## Exercise goal
Every line of the listing should be repeated exactly.

## Data records
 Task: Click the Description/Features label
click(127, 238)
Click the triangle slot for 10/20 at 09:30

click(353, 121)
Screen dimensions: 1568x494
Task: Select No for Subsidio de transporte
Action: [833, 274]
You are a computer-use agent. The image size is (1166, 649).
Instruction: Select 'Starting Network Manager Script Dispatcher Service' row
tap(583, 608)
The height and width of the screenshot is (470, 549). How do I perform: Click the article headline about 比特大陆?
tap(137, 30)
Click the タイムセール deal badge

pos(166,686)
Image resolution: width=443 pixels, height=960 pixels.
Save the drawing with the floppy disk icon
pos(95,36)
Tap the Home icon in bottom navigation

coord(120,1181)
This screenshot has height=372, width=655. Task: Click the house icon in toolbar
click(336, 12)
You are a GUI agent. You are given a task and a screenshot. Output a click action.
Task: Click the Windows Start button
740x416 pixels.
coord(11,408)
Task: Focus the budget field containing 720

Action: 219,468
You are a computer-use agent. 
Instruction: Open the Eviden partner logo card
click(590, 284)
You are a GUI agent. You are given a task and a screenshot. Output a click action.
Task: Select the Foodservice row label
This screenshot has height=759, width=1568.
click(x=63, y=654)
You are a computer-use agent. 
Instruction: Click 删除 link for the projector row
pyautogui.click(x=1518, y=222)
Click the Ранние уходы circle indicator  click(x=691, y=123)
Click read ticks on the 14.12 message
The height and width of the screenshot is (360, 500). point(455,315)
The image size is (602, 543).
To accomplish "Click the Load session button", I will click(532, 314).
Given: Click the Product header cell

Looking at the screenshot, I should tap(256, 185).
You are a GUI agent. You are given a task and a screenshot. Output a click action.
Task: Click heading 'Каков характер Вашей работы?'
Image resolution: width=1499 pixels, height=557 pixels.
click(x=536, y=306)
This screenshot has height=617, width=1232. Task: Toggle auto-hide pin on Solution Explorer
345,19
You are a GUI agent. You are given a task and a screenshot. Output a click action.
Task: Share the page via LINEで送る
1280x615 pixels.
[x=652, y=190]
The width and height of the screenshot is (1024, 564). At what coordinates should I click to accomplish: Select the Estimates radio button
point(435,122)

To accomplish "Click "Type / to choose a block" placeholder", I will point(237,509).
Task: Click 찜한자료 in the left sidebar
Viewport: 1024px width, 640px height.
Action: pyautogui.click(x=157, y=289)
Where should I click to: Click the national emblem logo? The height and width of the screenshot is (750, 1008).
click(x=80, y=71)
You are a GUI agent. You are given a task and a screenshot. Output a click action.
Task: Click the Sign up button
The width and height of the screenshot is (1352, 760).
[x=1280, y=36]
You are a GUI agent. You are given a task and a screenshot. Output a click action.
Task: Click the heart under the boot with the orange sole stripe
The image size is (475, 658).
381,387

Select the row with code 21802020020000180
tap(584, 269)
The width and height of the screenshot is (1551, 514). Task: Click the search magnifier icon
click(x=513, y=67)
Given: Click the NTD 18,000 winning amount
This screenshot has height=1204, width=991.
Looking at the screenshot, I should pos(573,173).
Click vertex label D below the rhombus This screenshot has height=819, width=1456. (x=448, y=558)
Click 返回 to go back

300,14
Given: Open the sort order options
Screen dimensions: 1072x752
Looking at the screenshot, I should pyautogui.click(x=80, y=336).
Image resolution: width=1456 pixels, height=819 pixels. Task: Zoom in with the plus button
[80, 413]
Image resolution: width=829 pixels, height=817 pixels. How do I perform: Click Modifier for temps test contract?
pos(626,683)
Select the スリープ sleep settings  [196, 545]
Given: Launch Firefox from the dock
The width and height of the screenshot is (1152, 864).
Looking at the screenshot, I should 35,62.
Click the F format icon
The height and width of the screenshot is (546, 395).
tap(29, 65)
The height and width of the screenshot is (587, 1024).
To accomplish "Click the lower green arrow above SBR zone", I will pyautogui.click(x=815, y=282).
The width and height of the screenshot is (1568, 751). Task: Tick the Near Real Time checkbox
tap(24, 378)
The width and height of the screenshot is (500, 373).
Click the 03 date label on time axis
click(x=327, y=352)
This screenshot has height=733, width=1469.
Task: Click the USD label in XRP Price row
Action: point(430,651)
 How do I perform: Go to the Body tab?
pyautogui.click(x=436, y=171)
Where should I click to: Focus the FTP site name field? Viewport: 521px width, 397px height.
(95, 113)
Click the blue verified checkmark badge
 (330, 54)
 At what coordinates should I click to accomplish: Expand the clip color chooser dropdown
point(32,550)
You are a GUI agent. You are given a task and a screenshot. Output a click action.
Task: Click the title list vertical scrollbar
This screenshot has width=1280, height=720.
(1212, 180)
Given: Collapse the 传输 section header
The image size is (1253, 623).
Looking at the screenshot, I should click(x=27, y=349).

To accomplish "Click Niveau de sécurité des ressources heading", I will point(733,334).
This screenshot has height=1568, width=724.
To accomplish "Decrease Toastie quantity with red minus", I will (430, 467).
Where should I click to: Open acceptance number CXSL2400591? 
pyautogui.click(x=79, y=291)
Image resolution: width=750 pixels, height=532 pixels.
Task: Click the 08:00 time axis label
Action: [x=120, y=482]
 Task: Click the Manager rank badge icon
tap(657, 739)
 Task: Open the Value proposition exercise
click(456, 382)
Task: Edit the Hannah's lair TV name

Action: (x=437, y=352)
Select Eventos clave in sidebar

## Result of this exercise
 Task: Click the Description/Features label
click(127, 238)
Click the triangle slot for 10/20 at 09:30

click(353, 121)
Screen dimensions: 1568x494
Task: Select No for Subsidio de transporte
Action: [833, 274]
You are a computer-use agent. The image size is (1166, 649).
Instruction: Select 'Starting Network Manager Script Dispatcher Service' row
tap(583, 608)
The height and width of the screenshot is (470, 549). How do I perform: Click the article headline about 比特大陆?
tap(137, 30)
Click the タイムセール deal badge

pos(166,686)
Image resolution: width=443 pixels, height=960 pixels.
Save the drawing with the floppy disk icon
pos(95,36)
Tap the Home icon in bottom navigation

coord(120,1181)
This screenshot has height=372, width=655. Task: Click the house icon in toolbar
click(336, 12)
You are a GUI agent. You are given a task and a screenshot. Output a click action.
Task: Click the Windows Start button
740x416 pixels.
coord(11,408)
Task: Focus the budget field containing 720

Action: 219,468
You are a computer-use agent. 
Instruction: Open the Eviden partner logo card
click(590, 284)
You are a GUI agent. You are given a task and a screenshot. Output a click action.
Task: Select the Foodservice row label
This screenshot has height=759, width=1568.
click(x=63, y=654)
You are a computer-use agent. 
Instruction: Click 删除 link for the projector row
pyautogui.click(x=1518, y=222)
Click the Ранние уходы circle indicator  click(x=691, y=123)
Click read ticks on the 14.12 message
The height and width of the screenshot is (360, 500). point(455,315)
The image size is (602, 543).
To accomplish "Click the Load session button", I will click(532, 314).
Given: Click the Product header cell

Looking at the screenshot, I should tap(256, 185).
You are a GUI agent. You are given a task and a screenshot. Output a click action.
Task: Click heading 'Каков характер Вашей работы?'
Image resolution: width=1499 pixels, height=557 pixels.
click(x=536, y=306)
This screenshot has height=617, width=1232. Task: Toggle auto-hide pin on Solution Explorer
345,19
You are a GUI agent. You are given a task and a screenshot. Output a click action.
Task: Share the page via LINEで送る
1280x615 pixels.
[x=652, y=190]
The width and height of the screenshot is (1024, 564). At what coordinates should I click to accomplish: Select the Estimates radio button
point(435,122)

To accomplish "Click "Type / to choose a block" placeholder", I will point(237,509).
Task: Click 찜한자료 in the left sidebar
Viewport: 1024px width, 640px height.
Action: pyautogui.click(x=157, y=289)
Where should I click to: Click the national emblem logo? The height and width of the screenshot is (750, 1008).
click(x=80, y=71)
You are a GUI agent. You are given a task and a screenshot. Output a click action.
Task: Click the Sign up button
The width and height of the screenshot is (1352, 760).
[x=1280, y=36]
You are a GUI agent. You are given a task and a screenshot. Output a click action.
Task: Click the heart under the boot with the orange sole stripe
The image size is (475, 658).
381,387

Select the row with code 21802020020000180
tap(584, 269)
The width and height of the screenshot is (1551, 514). Task: Click the search magnifier icon
click(x=513, y=67)
Given: Click the NTD 18,000 winning amount
This screenshot has height=1204, width=991.
Looking at the screenshot, I should pos(573,173).
Click vertex label D below the rhombus This screenshot has height=819, width=1456. (x=448, y=558)
Click 返回 to go back

300,14
Given: Open the sort order options
Screen dimensions: 1072x752
Looking at the screenshot, I should pyautogui.click(x=80, y=336).
Image resolution: width=1456 pixels, height=819 pixels. Task: Zoom in with the plus button
[80, 413]
Image resolution: width=829 pixels, height=817 pixels. How do I perform: Click Modifier for temps test contract?
pos(626,683)
Select the スリープ sleep settings  [196, 545]
Given: Launch Firefox from the dock
The width and height of the screenshot is (1152, 864).
Looking at the screenshot, I should 35,62.
Click the F format icon
The height and width of the screenshot is (546, 395).
tap(29, 65)
The height and width of the screenshot is (587, 1024).
To accomplish "Click the lower green arrow above SBR zone", I will pyautogui.click(x=815, y=282).
The width and height of the screenshot is (1568, 751). Task: Tick the Near Real Time checkbox
tap(24, 378)
The width and height of the screenshot is (500, 373).
Click the 03 date label on time axis
click(x=327, y=352)
This screenshot has height=733, width=1469.
Task: Click the USD label in XRP Price row
Action: point(430,651)
 How do I perform: Go to the Body tab?
pyautogui.click(x=436, y=171)
Where should I click to: Focus the FTP site name field? Viewport: 521px width, 397px height.
(95, 113)
Click the blue verified checkmark badge
 (330, 54)
 At what coordinates should I click to accomplish: Expand the clip color chooser dropdown
point(32,550)
You are a GUI agent. You are given a task and a screenshot. Output a click action.
Task: Click the title list vertical scrollbar
This screenshot has width=1280, height=720.
(1212, 180)
Given: Collapse the 传输 section header
The image size is (1253, 623).
Looking at the screenshot, I should click(x=27, y=349).

To accomplish "Click Niveau de sécurité des ressources heading", I will point(733,334).
This screenshot has height=1568, width=724.
To accomplish "Decrease Toastie quantity with red minus", I will (430, 467).
Where should I click to: Open acceptance number CXSL2400591? 
pyautogui.click(x=79, y=291)
Image resolution: width=750 pixels, height=532 pixels.
Task: Click the 08:00 time axis label
Action: [x=120, y=482]
 Task: Click the Manager rank badge icon
tap(657, 739)
 Task: Open the Value proposition exercise
click(456, 382)
Task: Edit the Hannah's lair TV name

Action: (x=437, y=352)
Select Eventos clave in sidebar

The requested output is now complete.